赤色の艶のある長い髪を腰まで伸ばし、八歳にして気品に溢れるとても綺麗な女の子だ。
「父さまいよいよ明日戦場に行かれるのですね」
「そうだ。明日の朝一番にはもうここを発たねばならん」
「・・・」
父の言葉を耳にして気分が急降下してしまうセイランをいつもの気品溢れるオーラは身を潜め、そこに居るのはただ父の身を案ずる親思いの一人の可憐な少女だった。
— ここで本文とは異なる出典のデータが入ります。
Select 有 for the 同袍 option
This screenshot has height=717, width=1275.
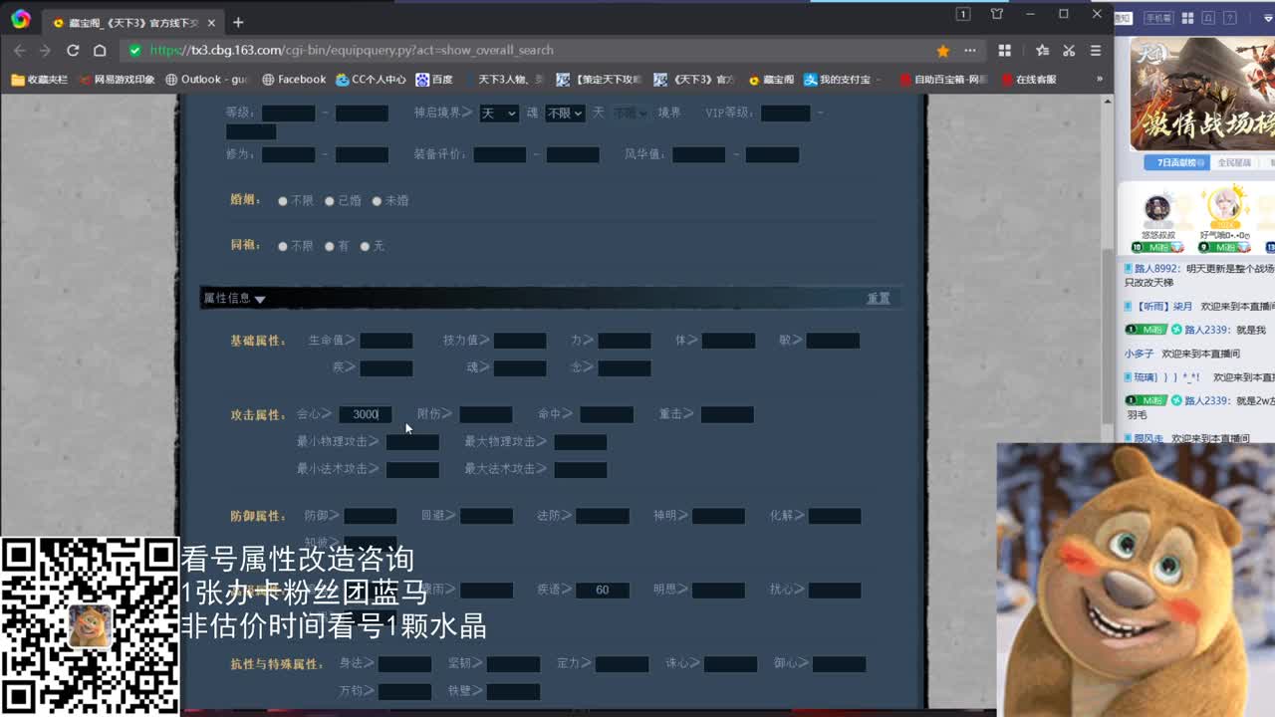330,246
「すまないなセイラン。何いつも寂しい想いをさせてしまって」
「何を言ってるんですか父さま!父さまが謝る必要なんて無いのです!父さまは国の為、民達の為に戦っているのはちゃんと理解してます。私が我儘言っちゃうのがいけないのです。しっかり私がお見送りをしなきゃ・・・」
「セイラン、我慢なんてしなくて良いんだよ。親に甘えるのは子供にのみ許された特権だ。それにね、父さんはセイランにはもっと我儘に子供らしく振る舞って欲しいんだよ。君は私の娘でいずれ王族としての立ち振る舞いが求められる事になる。だから今は、今の間だけは何処にでも居る一人の父親、そして一人の娘として過ごしたいな」
「父さま・・・私も・・・私もです!父さまに沢山甘えたいし、一緒に遊びたいです!ありふれた一組の仲睦まじい親子として!」
「うん、ありがとうセイランが同じ気持ちでいてくれて私も嬉しいよ。・・・おっそうだ!良い事思いついたぞ!」
「何ですか?」
やっとセイランが笑ってくれたのを見て胸を撫で下ろしたレドモンドは何か閃いたらしく、手を一回ぽんっと叩いて言った。
「今回の戦が終わったら王様に休暇を申請しよう。そして二人で何処かに遊びに行くんだ。山にピクニックでも海でも遠くの街でもセイランの行きたい場所に連れてってあげるよ」
「本当ですか?父さま」
「本当だよ。これは父さんとセイランの二人だけの約束だ」
「はい、約束です父様さま!凄く嬉しいですわ。ありがとうございます!」
そう言ってセイランはレドモンドの胸へと飛び込み思いっきり抱きついた。その表情はキラキラと輝いており歳相応の幼さを感じさせ、とても可愛らしい。
部屋へ訪ねて来た頃の落ち込んだ気持ちは残っておらず、セイランの頭の中は父とのお出掛けが待ち遠しいというもので一杯になっていた。
「父さんも楽しみだよ。何処に行きたいか考えておいてね」
「はい!」
「良い返事だ。それじゃあもうこんな遅い時間だからね、そろそろ寝なさい」
「わかりました父さま!」
レドモンドが頭を撫でるとうっとりとし、愛くるしい笑顔を浮かべた。そして自分の寝室に戻る為、部屋の扉付近まで行ったかと思うとレドモンドの方へ振り返り拱手をして言った。
「父さま、どうかご武運を!」
「あぁ、ありがとうセイラン」
父の返答を聴き終えて満足したのか最後にぺこりと頭を下げるとそのまま扉を開いて自分の寝室へと向かった。